IBM helped the company find a combination of technologies that allowed the entire infrastructure of more than 2,000 servers to be managed by a single person. Production began in early 2003 and was completed in October, 2006.
Xavier Desdoigts, director of technical operations at Animal Logic said Happy Feet was its first full-length computer-generated feature.
"As a result we needed huge numbers of processors in a form factor and price level that would work for our business," he said.
"We had to render 140,000 frames and each frame could take many hours to render. The photo-realistic look of the movie made our computational requirements soar to new heights."

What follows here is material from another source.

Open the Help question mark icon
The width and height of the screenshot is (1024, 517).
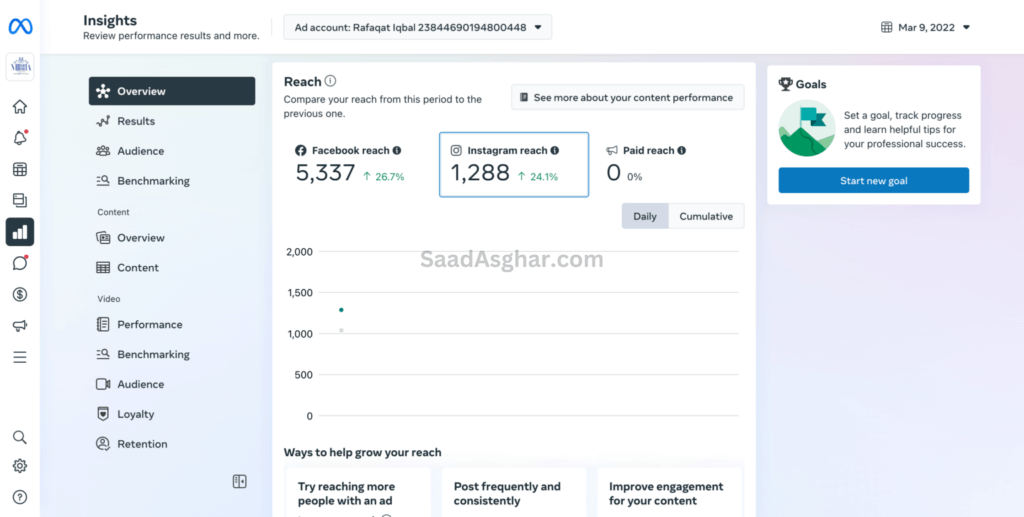coord(20,497)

For example, Mumble, the main character in the movie, had up to six million feathers.
"There were six shots in the movie that had more than 400,000 penguins in them," Desdoigts explained.
""This added up to over 17 million of CPU-hours used over the last nine months of Happy Feet production. "We were initially concerned about our ability to build and manage a processing capacity of that scale, but we achieved it thanks to the hardware, support and management technologies from IBM." Animal Logic and IBM built a rendering server farm using IBM BladeCenter chassis and BladeCenter HS20 blade servers, each with two Intel Xeon servers.
An initial implementation of 500 blade servers grew to 2,000, a total of 4,000 processors, for the last six months of the project.
Rendering was completed in October 2006 and the film was released in the United States the following month. "Our rendering capacity is the largest in Australia by far, and well within the top 100 in the world," Desdoigts said.
"It put us in the same class as industry leaders like Pixar and Weta Digital." IBM helped Animal Logic select the best management tools to deploy and control the servers while in production.
These included software from IBM and an open source package for administering computing clusters. For Animal Logic, the obvious sign of the success of the project from an IT perspective, was that the entire rendering server farm of more than 2,000 computers was managed by a single person. "We are a creative company, not a technology company. Computers help us achieve our goals," he said.